■ Given problem ■
Format every line of the data below as a JSON list of strings, one string per line, skipping blank lines and leaving out the pictures.

■ Items stored from a collection ■
"""
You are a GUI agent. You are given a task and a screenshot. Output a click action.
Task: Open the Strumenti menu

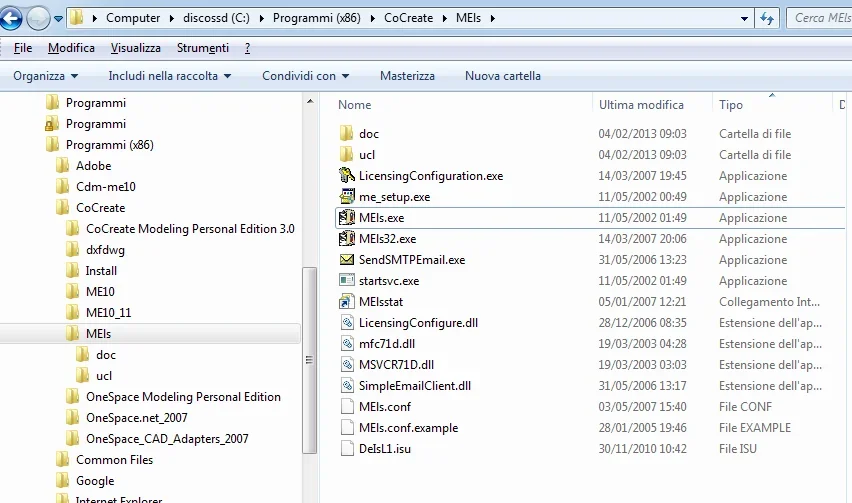tap(202, 48)
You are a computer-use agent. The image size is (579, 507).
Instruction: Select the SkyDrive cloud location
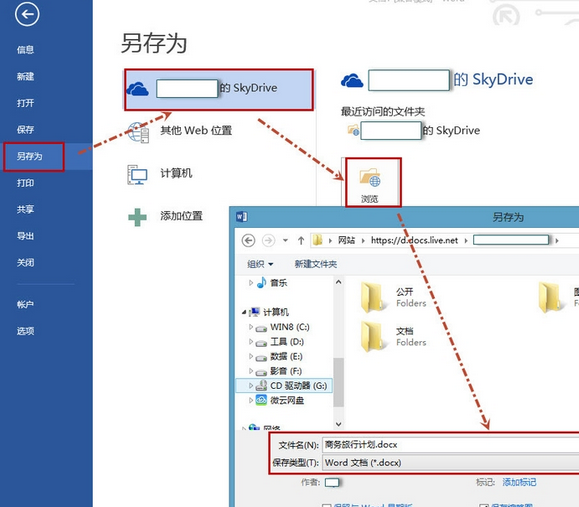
"""
■ Solution to the exercise ■
[
  "You are a GUI agent. You are given a task and a screenshot. Output a click action.",
  "Task: Open the Strumenti menu",
  "tap(202, 48)",
  "You are a computer-use agent. The image size is (579, 507).",
  "Instruction: Select the SkyDrive cloud location"
]